As the title makes clear, I'm going to try to install Windows 7, OpenSUSE and Debian side-by-side. I haven't started the process yet, and am using the freshly (not by me) installed windows 7 Ultimate on a new computer (thinkpad e40(14"), but the specifics shouldn't be awfully important) to research the installation process before destroying something. I'm not completely new to Linux: I have been using Ubuntu casually (e.i. not meddling with the settings too much) for about a year now, but want to try something new.

Anyway, the thing I have the most problems with is the partitioning of the hard drive. I have a 300GB hard drive (I might be getting an external one for long-term storage), in which I'll install everything.

The problem is that I have two primary partitions: the Windows 7 one and a 100MB one with a chinese title, which I figured out is some kind of a system restoration thing. The problem is that I don't have space to have all OSes as primary partitions (of which I can only have 3(?) if I want logical partitions), yet I heard from somewhere they have to be (?).

So, how should I partition the disk? Can I install a Linux on a non-primary partition?

The second problem is file (music, movie, text) storage. Can I have the /home of both Linuxes on the same hard drive, in addition to the windows files? I have understood the standard Linux file system (ext3(?))can't be opened with Windows. So can the Linux /home partition be a windows file system (fat(?))? It would be highly preferable to have all files accessible from all OSes, because I plan to use them all quite often.

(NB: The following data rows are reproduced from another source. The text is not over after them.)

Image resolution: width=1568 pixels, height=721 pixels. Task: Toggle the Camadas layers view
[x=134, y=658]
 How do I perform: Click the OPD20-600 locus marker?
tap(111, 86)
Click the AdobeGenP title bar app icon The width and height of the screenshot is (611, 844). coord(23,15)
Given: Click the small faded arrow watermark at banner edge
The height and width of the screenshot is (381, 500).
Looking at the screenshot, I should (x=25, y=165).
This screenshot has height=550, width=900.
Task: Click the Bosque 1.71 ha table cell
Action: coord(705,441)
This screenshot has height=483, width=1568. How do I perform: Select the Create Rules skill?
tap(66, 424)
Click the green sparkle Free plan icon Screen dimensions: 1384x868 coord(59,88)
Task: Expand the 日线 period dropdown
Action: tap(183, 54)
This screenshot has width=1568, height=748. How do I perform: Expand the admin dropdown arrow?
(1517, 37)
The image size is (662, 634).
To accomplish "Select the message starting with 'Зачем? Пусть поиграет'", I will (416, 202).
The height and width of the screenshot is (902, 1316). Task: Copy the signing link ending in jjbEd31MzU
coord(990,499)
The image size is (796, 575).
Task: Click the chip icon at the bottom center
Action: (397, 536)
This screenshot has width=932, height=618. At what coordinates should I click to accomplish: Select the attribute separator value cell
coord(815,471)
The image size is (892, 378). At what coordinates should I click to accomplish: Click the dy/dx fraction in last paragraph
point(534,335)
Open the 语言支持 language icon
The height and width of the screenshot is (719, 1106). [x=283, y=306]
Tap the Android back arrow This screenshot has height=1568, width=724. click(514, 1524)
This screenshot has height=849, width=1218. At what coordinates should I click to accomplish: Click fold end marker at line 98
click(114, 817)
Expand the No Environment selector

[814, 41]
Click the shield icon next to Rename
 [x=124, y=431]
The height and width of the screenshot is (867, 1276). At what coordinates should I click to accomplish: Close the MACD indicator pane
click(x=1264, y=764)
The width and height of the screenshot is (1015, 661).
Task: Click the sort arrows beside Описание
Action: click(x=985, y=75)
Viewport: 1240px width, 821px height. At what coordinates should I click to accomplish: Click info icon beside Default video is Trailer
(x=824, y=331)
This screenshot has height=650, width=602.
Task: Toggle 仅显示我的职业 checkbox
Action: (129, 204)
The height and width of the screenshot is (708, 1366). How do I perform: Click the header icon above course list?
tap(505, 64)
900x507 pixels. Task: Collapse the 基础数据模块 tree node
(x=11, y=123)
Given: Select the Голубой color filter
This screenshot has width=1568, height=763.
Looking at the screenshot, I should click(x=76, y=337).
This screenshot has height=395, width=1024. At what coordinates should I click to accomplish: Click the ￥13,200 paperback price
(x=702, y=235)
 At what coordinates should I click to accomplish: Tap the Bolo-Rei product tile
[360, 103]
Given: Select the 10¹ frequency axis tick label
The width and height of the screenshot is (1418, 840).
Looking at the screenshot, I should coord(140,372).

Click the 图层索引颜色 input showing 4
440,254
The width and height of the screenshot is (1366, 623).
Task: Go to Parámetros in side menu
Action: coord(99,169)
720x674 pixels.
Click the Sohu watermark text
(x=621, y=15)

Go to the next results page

Right now my partition s etup would be this:
100 MBxxxxx29 GBxxxxxx20GBxxxxx20GBxxxxxxx230GB
系统保留xxxxWindows 7xxDebianxxxOpenSUSExxStorage
PrimaryxxxxxPrimaryxxxxxPrimaryxxxExtendedxxxExtended

Does this setup look good? Should I make the Debian partition extended as well and make the storage primary?

One more thing: the bootloadper. Which should I use, and which partition should I install it in? I have little knowledge about bootloaders apart from their existence and that GRUB is what I'll likely use.

I understand this is quite a mouthful, but any amount of information (or links) would be very helpful; I hope I can piece them all together to get something coherent.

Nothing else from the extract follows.